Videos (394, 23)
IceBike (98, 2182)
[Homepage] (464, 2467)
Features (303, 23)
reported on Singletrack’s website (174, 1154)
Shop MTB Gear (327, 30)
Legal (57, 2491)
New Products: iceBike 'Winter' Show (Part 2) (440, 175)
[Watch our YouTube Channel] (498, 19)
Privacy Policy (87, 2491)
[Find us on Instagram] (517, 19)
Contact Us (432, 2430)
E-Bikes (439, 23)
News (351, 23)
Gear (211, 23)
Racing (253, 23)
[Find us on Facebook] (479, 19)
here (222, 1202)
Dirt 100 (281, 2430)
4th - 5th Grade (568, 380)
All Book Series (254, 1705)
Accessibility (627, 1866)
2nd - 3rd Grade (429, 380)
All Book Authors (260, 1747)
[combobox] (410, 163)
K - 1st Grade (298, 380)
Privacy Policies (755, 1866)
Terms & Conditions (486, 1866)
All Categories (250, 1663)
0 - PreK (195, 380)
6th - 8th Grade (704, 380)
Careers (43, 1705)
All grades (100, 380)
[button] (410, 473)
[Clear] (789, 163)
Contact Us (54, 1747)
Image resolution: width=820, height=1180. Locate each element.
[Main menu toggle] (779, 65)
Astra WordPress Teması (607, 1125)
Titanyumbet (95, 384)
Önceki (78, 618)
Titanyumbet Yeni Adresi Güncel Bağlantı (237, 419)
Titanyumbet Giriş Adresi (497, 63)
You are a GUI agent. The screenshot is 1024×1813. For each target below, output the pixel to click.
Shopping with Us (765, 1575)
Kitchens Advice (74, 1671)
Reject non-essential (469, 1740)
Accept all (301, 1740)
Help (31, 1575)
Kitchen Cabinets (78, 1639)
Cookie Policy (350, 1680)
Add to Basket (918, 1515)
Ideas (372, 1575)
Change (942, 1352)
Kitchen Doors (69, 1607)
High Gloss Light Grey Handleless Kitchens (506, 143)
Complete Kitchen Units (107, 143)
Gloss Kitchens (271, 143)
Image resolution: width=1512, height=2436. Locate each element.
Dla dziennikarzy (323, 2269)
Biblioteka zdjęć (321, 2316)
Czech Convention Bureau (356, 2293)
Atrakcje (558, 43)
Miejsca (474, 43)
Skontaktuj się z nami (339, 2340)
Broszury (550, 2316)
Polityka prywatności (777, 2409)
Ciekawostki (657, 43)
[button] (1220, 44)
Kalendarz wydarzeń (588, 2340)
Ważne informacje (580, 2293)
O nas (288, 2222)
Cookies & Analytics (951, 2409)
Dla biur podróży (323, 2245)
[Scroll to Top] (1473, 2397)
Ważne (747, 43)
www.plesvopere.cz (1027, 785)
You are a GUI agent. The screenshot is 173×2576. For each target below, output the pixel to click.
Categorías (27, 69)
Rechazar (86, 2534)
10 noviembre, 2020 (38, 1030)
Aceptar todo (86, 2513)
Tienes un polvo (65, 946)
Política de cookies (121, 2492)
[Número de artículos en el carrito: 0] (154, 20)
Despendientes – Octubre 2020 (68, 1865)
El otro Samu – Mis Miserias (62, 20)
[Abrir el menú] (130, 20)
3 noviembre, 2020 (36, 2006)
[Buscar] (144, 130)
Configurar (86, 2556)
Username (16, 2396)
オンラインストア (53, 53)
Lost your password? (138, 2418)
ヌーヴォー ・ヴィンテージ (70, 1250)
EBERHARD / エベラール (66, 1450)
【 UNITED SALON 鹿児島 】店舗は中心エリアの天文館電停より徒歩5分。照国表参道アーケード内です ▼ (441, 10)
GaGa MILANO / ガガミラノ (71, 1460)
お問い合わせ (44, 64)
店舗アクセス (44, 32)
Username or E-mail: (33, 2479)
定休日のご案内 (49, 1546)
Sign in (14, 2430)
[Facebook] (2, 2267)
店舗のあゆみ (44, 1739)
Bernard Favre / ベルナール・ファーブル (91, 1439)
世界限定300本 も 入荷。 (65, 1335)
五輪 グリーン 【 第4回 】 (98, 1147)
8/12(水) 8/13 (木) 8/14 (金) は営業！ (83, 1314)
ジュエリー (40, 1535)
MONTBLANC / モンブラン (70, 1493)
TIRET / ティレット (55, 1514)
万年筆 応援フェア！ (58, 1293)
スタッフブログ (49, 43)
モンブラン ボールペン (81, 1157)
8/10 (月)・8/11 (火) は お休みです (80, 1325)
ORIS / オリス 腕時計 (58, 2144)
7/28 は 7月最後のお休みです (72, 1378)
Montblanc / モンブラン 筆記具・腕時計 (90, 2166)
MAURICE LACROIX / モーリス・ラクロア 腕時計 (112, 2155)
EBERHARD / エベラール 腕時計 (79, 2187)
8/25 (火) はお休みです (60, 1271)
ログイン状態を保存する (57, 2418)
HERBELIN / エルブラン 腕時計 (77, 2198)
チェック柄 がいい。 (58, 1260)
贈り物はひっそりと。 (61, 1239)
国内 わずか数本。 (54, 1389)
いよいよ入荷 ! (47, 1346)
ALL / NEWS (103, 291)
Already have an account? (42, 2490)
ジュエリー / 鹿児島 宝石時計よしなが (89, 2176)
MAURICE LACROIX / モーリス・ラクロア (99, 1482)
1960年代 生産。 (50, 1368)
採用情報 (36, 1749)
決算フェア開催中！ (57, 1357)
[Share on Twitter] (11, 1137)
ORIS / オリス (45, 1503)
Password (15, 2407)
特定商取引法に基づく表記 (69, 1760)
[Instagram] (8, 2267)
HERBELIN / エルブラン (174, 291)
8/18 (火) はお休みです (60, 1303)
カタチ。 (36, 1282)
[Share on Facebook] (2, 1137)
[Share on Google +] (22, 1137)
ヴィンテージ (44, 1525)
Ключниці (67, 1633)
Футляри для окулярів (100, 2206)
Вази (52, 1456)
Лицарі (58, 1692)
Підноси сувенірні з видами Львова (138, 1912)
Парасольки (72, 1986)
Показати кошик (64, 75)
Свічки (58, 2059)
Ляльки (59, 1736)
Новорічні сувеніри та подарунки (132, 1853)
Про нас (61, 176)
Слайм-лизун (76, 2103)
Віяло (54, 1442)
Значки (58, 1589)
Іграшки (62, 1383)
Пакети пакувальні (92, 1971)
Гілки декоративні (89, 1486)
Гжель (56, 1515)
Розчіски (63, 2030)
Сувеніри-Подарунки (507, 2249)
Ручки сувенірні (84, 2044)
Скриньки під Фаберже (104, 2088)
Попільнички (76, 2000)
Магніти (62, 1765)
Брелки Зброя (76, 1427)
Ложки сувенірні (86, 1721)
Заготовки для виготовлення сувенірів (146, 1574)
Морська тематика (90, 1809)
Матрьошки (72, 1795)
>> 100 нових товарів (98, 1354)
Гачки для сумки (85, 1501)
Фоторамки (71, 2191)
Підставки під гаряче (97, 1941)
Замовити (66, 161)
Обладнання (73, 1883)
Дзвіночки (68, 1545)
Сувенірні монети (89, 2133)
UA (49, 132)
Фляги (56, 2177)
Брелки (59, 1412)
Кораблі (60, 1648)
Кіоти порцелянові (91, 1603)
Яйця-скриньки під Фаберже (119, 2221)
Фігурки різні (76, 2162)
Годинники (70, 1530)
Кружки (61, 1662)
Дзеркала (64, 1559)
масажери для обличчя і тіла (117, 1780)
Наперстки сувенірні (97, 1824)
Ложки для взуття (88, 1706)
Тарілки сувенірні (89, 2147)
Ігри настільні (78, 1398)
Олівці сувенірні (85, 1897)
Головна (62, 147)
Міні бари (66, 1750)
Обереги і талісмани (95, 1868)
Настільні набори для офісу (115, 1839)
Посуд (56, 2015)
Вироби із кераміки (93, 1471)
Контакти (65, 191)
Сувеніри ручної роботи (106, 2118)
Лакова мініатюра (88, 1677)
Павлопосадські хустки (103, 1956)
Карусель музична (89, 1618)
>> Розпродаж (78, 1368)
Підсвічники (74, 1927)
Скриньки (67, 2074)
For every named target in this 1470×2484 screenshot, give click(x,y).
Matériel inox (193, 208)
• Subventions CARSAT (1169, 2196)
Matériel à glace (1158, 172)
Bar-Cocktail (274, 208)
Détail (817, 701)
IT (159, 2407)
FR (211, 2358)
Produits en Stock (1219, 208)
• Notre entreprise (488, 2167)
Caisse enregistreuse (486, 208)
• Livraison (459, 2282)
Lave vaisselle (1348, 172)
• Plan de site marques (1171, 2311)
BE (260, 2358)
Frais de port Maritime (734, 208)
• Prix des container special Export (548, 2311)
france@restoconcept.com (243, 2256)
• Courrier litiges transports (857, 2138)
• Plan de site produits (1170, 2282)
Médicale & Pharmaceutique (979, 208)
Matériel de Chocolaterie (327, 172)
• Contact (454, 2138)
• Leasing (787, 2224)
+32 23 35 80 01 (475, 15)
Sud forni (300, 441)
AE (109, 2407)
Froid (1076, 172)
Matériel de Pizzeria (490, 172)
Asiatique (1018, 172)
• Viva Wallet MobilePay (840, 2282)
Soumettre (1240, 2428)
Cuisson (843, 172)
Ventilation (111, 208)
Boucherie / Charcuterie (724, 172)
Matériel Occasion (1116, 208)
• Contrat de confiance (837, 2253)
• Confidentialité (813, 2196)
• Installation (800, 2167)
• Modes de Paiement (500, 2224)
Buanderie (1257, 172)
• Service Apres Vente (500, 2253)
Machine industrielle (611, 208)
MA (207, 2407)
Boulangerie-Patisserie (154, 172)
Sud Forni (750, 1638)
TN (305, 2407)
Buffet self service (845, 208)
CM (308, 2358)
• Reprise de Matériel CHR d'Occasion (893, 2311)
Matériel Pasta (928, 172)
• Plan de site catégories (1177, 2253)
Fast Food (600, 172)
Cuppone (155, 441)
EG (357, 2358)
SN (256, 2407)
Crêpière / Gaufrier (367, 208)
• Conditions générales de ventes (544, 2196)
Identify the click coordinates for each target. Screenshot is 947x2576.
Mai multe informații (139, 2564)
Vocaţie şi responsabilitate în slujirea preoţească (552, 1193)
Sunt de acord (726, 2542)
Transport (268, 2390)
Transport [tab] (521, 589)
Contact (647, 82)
**********
- _Problem requirements_: Copy only this part of the entries above: the line with "Image resolution: width=1512, height=2436.", the line with "O nas (288, 2222)", and the lines between, all exactly as written.

- _Solved problem_:
Image resolution: width=1512, height=2436. Locate each element.
Dla dziennikarzy (323, 2269)
Biblioteka zdjęć (321, 2316)
Czech Convention Bureau (356, 2293)
Atrakcje (558, 43)
Miejsca (474, 43)
Skontaktuj się z nami (339, 2340)
Broszury (550, 2316)
Polityka prywatności (777, 2409)
Ciekawostki (657, 43)
[button] (1220, 44)
Kalendarz wydarzeń (588, 2340)
Ważne informacje (580, 2293)
O nas (288, 2222)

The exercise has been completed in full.